Inside the Geode Business


Bob Halem
Manager, Royal West Warehouse
Interview with Bob Halem, Manager, Royal West Warehouse
At age 79, Bob Halem loves reminiscing about the serendipity that brought him into the world of colored stones. He was strolling along the Oregon coast near his home when he came upon a group of beachcombers.  He went up to one of them to ask what they were looking for and the woman held out a beach agate. Fascinated right off, Bob bent over and started collecting bags full for himself. Twenty-five pounds of beach agates and tons of fine purple amethyst later, Bob proudly looks back on a career as a supplier of choice for museums such as The Smithsonian and some of the nation’s top interior designers.

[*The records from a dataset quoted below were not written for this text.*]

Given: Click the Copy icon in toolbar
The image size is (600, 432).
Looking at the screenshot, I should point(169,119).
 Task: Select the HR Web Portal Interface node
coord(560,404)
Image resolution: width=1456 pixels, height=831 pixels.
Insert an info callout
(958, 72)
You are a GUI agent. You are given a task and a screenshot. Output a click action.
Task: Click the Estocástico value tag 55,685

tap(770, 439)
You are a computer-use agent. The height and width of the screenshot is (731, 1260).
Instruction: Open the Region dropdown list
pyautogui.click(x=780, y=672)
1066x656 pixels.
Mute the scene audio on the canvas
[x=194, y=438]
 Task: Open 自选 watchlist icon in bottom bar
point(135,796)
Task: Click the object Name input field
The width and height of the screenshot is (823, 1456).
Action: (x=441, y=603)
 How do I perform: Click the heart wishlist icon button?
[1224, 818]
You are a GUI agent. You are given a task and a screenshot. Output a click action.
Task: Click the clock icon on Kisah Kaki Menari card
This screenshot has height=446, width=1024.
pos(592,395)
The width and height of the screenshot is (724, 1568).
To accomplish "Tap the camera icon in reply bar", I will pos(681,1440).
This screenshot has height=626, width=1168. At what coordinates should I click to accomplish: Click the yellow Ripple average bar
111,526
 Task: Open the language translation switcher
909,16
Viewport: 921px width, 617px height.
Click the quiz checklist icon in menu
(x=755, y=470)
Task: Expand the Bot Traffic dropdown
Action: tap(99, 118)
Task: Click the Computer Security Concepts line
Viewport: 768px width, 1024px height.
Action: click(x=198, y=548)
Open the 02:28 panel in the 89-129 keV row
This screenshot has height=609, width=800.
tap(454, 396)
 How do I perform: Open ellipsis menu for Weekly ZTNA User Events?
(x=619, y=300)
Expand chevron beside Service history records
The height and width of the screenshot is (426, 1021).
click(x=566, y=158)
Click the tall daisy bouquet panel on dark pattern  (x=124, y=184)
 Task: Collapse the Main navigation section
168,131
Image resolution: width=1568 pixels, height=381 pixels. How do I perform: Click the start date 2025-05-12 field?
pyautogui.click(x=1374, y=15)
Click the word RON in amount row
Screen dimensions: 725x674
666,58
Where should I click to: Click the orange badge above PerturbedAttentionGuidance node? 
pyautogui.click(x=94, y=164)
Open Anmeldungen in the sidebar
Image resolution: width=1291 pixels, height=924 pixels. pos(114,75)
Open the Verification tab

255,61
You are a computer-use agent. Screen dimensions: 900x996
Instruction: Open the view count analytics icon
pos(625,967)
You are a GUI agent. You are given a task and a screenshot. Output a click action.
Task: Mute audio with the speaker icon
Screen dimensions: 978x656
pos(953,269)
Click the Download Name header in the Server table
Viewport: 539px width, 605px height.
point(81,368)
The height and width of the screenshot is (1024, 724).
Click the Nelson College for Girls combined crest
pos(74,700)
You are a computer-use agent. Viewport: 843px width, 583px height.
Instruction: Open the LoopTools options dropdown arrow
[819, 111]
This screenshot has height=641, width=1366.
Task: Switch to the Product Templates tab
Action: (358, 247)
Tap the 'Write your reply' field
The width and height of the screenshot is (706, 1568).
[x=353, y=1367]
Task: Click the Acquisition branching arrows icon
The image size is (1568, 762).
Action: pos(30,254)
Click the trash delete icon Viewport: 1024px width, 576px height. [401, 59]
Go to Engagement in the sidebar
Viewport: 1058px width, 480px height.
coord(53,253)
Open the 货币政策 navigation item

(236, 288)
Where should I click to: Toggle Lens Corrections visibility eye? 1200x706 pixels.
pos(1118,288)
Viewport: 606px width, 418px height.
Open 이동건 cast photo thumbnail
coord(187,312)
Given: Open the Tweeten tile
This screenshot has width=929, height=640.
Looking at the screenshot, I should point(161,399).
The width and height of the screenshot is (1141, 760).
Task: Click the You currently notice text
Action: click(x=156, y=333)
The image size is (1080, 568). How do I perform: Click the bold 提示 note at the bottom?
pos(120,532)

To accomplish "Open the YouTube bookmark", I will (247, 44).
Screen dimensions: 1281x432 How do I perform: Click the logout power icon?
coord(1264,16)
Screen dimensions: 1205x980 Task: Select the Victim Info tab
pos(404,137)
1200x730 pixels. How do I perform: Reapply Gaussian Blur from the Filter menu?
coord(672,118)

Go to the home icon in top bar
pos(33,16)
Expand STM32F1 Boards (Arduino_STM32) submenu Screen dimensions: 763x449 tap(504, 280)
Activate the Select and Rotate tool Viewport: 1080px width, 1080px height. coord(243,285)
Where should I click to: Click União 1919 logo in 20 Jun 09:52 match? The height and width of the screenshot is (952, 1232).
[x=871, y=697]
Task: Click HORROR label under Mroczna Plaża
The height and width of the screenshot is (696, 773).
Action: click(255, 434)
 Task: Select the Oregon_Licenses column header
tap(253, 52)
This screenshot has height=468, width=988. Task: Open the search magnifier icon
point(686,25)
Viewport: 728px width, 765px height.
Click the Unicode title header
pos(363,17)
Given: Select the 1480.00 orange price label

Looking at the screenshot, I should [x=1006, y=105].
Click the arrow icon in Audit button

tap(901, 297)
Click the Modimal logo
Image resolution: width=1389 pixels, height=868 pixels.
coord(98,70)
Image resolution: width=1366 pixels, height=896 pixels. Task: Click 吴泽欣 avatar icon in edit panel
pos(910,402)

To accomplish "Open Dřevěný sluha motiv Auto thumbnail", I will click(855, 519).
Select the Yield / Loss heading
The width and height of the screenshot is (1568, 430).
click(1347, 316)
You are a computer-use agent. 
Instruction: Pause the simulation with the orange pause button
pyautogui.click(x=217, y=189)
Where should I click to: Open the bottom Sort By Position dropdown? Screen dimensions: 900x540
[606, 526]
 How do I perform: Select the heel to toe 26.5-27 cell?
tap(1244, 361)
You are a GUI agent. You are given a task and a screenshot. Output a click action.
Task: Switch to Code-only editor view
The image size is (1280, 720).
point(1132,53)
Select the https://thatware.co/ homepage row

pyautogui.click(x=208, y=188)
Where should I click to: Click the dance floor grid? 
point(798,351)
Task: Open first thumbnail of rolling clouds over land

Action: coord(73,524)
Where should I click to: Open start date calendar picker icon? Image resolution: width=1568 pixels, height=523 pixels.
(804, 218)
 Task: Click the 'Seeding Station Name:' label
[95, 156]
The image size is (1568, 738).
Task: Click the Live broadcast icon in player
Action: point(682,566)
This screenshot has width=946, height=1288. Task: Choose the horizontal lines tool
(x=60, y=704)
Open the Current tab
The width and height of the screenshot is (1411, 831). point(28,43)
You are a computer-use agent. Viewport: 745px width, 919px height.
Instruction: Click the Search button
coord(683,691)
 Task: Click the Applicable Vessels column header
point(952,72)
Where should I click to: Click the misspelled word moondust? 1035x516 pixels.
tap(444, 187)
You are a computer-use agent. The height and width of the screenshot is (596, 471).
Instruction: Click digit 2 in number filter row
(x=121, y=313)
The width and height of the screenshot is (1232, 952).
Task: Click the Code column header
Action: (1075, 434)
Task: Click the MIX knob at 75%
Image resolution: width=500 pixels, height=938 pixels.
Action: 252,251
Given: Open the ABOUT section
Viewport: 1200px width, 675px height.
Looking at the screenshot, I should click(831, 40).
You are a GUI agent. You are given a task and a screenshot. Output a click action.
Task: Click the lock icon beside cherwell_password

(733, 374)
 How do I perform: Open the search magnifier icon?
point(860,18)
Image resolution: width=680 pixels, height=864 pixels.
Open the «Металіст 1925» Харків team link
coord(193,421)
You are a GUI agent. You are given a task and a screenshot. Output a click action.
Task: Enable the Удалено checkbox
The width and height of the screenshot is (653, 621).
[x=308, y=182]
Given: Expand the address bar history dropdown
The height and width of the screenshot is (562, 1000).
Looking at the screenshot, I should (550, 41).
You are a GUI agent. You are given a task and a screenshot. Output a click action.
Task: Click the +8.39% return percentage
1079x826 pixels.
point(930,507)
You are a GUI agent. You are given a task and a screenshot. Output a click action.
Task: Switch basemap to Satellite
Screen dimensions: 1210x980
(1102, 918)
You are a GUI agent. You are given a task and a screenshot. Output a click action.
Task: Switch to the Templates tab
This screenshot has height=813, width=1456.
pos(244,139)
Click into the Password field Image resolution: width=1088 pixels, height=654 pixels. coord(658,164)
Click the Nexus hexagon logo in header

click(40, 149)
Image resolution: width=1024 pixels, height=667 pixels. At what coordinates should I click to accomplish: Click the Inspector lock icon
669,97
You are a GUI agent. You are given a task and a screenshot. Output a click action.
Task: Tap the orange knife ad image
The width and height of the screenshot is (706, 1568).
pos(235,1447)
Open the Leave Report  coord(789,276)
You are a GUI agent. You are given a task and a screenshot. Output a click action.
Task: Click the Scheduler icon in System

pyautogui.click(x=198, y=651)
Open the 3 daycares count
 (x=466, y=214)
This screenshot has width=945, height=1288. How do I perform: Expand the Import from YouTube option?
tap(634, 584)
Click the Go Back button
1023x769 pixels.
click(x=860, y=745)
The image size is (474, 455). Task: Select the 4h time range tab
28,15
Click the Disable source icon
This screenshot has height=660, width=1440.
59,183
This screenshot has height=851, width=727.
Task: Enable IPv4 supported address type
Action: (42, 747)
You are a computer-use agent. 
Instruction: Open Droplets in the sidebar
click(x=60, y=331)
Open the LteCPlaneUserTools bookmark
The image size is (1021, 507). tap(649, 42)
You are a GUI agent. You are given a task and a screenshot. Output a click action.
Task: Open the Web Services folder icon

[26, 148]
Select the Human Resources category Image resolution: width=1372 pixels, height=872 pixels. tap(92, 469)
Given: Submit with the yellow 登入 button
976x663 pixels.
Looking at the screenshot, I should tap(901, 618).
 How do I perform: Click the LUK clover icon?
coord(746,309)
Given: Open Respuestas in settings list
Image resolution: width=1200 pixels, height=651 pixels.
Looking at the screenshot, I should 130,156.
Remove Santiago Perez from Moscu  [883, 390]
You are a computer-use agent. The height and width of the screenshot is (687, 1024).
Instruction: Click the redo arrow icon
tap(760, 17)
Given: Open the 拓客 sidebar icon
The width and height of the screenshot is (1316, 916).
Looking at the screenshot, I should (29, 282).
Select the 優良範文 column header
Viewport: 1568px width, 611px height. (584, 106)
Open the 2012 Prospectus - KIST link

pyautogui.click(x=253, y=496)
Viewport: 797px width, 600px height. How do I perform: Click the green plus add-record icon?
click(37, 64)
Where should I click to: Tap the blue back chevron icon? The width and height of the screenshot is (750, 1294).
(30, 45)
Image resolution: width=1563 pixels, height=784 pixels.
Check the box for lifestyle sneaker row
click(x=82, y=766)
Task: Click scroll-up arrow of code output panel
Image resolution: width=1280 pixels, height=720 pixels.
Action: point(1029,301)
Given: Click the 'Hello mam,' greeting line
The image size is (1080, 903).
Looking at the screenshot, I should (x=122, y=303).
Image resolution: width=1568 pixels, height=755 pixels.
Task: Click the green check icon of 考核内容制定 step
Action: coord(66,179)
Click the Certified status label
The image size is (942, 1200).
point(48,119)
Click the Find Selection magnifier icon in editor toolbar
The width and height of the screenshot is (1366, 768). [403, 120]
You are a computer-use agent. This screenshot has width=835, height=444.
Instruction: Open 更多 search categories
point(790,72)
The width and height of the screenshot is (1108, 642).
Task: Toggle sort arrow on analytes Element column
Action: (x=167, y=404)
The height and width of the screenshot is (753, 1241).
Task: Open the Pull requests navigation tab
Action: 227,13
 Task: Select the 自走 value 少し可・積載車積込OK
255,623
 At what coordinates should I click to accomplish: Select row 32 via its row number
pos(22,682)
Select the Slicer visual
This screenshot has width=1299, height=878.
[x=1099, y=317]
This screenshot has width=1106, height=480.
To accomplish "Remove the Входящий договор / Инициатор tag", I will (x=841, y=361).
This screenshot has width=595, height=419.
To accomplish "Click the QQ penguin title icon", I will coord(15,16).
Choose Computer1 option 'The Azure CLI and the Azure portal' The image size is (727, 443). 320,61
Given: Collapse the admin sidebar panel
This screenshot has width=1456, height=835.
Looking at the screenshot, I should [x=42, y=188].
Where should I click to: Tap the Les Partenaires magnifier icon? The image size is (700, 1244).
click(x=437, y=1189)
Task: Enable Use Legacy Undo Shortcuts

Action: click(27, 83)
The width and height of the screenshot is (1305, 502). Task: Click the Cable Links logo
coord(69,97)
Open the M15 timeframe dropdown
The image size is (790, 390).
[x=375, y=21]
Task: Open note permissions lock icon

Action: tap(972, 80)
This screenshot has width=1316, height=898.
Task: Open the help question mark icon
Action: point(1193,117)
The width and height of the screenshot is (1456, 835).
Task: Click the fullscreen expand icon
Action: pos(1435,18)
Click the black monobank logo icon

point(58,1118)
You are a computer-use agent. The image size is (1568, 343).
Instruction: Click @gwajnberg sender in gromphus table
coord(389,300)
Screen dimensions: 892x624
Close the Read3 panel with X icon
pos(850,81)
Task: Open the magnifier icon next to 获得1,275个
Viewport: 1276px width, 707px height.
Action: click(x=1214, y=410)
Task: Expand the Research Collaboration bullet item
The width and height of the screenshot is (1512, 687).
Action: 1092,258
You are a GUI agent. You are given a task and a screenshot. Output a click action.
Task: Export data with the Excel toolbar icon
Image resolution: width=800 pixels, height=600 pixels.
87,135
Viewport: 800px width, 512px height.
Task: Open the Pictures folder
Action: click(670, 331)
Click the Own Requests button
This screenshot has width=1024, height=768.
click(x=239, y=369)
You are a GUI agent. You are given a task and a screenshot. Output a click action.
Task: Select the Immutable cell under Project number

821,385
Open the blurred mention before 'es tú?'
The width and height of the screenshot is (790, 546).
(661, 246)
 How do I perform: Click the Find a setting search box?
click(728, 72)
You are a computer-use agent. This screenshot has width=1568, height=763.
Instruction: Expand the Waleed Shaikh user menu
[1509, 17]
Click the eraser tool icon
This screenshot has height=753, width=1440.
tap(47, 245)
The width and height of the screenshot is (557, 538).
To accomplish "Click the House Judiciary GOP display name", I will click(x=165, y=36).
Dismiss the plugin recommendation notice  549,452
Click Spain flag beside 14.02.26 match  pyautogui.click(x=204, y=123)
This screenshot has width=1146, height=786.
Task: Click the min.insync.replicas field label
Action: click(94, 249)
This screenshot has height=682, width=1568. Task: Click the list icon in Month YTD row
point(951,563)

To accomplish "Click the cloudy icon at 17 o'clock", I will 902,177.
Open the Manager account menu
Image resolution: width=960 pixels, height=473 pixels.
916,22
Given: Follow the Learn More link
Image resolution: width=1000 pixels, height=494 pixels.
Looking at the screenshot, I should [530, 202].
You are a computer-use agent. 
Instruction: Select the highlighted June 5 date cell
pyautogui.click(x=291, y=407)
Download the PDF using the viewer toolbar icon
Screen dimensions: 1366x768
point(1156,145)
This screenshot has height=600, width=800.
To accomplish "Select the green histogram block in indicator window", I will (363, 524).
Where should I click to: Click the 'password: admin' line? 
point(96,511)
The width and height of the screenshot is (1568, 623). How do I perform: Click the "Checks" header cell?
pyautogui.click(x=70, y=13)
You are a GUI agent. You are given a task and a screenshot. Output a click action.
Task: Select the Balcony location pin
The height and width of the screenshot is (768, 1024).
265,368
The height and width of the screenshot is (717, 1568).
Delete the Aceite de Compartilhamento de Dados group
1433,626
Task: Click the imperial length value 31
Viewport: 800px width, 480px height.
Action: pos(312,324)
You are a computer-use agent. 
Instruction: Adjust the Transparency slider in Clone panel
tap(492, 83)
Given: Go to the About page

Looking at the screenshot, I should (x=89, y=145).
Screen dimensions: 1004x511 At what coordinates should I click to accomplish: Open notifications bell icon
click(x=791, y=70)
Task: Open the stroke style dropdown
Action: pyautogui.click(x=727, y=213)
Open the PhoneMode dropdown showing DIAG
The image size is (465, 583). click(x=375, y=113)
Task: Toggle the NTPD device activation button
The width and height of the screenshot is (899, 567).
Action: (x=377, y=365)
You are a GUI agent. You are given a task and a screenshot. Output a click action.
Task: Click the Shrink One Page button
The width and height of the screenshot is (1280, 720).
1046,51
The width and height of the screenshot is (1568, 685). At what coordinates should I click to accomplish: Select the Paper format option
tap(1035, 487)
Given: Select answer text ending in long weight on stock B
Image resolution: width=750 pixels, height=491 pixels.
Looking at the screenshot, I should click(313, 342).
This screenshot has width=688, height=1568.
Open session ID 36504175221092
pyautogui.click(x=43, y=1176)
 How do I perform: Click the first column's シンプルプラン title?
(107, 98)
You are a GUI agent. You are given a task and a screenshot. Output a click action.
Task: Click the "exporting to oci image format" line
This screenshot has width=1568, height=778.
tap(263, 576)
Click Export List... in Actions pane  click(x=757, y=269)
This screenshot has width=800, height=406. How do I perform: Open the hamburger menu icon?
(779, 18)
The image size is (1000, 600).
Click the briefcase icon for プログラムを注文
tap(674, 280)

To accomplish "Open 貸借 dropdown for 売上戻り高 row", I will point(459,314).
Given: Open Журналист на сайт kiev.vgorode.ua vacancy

In this exclusive interview with GIA conducted at the 2013 Tucson Gem Show, Bob reflects upon the early days when there was only one show in town; he now shakes his head in amazement at the 40 or so shows that dot the Tucson landscape every February. He also measures the time by his own schedule. In earlier days, he tells us, he attended up to 48 shows a year, or almost one a week. Nowadays he does just two, but the two he does are done for the sheer joy of it.

He can afford to scale back like that because Royal West Warehouse has firmly established itself as a dealer in first class geodes for its reliable customer base. Most of the company’s product comes from Brazil where its buyers handpick the specimens to send back to Oregon. For all its heftiness, the material can sometimes break or shatter during the mining, the shipping, or the unpacking. So care and precision are necessary all along the pipeline, and Bob is quick to tip his hat to his warehouse crew for the job they do in handling the valuable goods.

Mr. Halem was at the Tucson show with a large variety of quartz geodes as part of his inventory. He spoke to us on a wealth of topics, from geode sources, quartz treatments, geode cutting, evaluating geode qualities, packing geodes, and the geode business.